* _PROBLEM STATEMENT_: Which lines below mention "target"? Pick each one out.

* _MATERIALS PROVIDED_:
........

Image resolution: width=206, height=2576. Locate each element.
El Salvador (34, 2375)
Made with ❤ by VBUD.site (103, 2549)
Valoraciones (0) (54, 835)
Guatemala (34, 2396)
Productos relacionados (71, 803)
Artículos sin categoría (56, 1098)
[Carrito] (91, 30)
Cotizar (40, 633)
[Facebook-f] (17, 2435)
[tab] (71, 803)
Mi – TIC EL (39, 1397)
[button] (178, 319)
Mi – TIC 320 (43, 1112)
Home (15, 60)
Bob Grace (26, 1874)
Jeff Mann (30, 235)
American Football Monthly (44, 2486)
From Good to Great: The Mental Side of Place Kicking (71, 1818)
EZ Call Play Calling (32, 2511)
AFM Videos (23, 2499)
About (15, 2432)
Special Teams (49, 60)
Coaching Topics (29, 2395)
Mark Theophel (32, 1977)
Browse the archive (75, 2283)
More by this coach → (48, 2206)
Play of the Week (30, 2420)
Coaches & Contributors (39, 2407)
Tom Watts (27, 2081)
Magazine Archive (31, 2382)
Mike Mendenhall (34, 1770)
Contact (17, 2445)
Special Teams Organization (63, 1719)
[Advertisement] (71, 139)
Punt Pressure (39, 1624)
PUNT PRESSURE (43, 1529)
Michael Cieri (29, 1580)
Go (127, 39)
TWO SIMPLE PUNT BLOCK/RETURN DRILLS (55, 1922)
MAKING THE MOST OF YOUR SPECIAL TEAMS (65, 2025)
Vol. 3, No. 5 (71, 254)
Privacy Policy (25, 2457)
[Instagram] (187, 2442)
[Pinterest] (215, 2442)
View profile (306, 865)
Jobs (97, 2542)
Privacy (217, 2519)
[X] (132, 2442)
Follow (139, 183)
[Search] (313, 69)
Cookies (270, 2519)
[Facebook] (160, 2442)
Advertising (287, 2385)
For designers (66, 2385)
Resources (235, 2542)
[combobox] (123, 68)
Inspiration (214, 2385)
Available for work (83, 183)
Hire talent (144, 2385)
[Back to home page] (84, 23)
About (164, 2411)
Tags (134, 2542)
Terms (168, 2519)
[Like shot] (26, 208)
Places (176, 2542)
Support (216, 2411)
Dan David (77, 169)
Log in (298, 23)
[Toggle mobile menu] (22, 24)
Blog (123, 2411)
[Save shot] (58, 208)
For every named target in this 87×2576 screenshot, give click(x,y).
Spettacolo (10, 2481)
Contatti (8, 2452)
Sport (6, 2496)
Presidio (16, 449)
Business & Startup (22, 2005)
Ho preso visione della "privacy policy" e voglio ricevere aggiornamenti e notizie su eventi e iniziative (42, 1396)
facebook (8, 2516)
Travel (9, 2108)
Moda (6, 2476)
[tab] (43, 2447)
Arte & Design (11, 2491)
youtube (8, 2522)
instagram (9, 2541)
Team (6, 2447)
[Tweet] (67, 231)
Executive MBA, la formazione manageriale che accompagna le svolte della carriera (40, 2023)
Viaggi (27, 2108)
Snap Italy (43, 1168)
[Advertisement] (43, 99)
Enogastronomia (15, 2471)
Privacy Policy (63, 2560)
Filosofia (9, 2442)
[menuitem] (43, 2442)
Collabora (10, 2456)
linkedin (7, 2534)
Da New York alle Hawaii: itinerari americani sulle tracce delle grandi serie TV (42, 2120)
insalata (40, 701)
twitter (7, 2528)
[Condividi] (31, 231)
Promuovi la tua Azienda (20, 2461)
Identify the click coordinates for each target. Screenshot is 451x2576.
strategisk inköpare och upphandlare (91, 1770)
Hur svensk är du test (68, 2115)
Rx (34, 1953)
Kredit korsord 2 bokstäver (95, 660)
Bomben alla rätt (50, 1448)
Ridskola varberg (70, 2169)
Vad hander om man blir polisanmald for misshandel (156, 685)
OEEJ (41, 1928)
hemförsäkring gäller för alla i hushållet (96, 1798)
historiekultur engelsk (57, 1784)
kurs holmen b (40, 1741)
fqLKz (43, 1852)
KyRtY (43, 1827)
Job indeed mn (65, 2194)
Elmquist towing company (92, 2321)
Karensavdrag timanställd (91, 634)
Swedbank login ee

........

* _YOUR SOLUTION_:
For every named target in this 87×2576 screenshot, give click(x,y).
Identify the click coordinates for each target. Screenshot is 451x2576.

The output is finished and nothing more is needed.